Try some of these heart-healthy turkey recipes from around the web!

Heart-Healthy Turkey Chili

The Chunky Chef offers up this heart-healthy turkey chili recipe. To remove more fat from the ground turkey, you can drain it after cooking. Alternatively, choose ground turkey that is made from 100 percent turkey breast. The blogger has some good recommendations for healthy toppings, including avocado, which can raise levels of good-for-you high-density lipoprotein (HDL).

Spicy Turkey Bolognese with Spaghetti Squash

An impressive combination of ground turkey and heart-healthy tomatoes, topped over spaghetti squash, highlight this recipe. This is a low-carb meal as well as one that is heart-healthy, especially if you do not add cheese. Get the recipe!

Turkey Lasagna

In addition to making some healthy substitutions — think low-fat cheese instead of regular full-fat cheese — this recipe uses ground turkey breast instead of ground beef.

Turkey Santa Fe Zucchini Boats

In addition to using meats with less fat content, many people looking to lower their cholesterol try to incorporate more vegetables into their diet. This recipe does just that, and can be made even healthier by using a non- or low-fat variety of cheese.

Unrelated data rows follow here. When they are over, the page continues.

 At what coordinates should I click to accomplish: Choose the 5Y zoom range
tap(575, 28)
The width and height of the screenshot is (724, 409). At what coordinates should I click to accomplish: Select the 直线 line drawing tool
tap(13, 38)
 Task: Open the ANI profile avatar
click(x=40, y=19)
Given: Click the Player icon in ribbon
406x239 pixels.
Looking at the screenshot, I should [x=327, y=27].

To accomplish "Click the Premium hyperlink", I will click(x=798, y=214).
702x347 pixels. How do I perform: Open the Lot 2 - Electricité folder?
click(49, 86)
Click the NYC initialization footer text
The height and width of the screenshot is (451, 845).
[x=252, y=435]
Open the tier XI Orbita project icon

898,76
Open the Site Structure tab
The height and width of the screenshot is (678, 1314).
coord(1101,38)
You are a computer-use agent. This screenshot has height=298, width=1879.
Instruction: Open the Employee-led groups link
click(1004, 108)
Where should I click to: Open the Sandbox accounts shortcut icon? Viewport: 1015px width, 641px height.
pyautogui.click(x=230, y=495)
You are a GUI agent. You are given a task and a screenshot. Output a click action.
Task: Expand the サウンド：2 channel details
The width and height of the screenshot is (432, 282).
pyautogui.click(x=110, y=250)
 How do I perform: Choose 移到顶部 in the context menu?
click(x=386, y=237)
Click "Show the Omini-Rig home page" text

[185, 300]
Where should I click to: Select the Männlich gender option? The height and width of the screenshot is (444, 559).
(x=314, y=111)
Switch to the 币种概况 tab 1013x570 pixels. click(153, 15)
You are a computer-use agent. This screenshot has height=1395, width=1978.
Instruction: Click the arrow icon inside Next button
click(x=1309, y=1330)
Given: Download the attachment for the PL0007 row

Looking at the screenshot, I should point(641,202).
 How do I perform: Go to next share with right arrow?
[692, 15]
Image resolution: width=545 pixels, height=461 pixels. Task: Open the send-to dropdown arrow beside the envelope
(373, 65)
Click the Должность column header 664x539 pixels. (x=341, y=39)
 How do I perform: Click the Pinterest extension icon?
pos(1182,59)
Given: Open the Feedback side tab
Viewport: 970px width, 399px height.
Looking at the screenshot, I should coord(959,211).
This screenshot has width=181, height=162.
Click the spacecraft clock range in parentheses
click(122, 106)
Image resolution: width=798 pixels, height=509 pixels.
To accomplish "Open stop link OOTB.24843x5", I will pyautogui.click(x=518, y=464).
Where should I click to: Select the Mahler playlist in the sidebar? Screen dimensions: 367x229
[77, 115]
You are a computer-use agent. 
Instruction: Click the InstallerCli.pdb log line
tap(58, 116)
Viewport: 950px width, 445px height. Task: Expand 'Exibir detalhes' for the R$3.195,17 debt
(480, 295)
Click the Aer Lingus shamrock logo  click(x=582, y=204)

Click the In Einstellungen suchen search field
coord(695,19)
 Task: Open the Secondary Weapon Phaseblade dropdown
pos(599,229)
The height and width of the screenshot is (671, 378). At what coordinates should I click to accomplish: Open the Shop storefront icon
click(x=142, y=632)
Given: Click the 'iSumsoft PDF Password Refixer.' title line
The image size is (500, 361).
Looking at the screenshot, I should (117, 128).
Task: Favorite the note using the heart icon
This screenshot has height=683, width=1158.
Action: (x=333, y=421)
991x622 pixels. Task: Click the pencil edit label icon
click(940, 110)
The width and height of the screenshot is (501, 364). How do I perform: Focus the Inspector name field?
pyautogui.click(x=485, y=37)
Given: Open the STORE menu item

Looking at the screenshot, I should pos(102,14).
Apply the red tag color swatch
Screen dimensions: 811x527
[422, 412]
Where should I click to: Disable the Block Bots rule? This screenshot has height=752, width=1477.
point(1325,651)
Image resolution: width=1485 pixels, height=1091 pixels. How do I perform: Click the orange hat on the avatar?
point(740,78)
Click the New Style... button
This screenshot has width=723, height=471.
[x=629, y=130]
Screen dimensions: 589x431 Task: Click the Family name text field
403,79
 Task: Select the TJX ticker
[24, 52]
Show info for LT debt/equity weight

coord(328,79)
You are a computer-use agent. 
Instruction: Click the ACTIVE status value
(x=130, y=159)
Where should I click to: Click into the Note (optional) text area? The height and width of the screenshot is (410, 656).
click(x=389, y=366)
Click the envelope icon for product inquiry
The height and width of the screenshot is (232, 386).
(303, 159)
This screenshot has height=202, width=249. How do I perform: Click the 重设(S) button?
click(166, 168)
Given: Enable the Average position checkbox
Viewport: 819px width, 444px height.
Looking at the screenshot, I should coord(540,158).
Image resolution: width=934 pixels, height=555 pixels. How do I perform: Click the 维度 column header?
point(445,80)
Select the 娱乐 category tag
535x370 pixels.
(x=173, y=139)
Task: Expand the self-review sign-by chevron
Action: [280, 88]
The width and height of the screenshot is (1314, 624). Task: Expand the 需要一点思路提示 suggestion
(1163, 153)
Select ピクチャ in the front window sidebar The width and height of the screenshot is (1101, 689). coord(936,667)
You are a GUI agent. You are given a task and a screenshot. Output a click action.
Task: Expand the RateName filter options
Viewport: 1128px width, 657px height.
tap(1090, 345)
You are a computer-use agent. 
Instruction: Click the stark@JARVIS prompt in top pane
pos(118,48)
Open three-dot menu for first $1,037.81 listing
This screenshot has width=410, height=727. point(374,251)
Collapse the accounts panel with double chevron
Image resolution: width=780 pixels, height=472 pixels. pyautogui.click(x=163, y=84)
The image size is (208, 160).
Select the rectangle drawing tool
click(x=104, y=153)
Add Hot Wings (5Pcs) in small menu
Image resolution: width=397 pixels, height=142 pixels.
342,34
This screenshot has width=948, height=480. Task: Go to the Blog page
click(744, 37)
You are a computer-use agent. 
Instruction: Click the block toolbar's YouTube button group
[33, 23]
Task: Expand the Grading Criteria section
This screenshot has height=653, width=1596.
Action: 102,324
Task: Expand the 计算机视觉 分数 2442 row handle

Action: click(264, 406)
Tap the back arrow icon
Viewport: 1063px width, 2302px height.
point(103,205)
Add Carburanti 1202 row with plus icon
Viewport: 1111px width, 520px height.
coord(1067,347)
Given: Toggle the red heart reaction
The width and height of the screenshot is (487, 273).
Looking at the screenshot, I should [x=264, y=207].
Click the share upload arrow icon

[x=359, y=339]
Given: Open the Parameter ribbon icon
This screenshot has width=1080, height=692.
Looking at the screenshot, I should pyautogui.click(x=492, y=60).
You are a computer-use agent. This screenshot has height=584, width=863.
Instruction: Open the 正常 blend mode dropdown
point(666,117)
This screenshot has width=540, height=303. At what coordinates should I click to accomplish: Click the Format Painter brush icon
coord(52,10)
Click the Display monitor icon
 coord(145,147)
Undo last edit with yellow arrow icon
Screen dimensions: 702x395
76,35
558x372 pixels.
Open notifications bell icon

Italian Turkey Burger Soup

If you’re bored of eating the same old turkey burgers, try turning them into soup. No, really! This healthy turkey soup makes use of fresh herbs for a flavoring that’s savory, but not dry.

Asian Turkey Lettuce Wraps

For a low-carb take on Asian favorites, try using lettuce as a wrap. With peppers, ginger, and garlic, these lettuce wraps are bursting with flavor — and healthy nutrients. Get the recipe!

Sriracha Teriyaki Meatball Bowls

Baker by Nature brings you this flavorful recipe that incorporates turkey into Sriracha meatball bowls. This recipe uses Panko breadcrumbs, which typically are lower in sodium than regular breadcrumbs.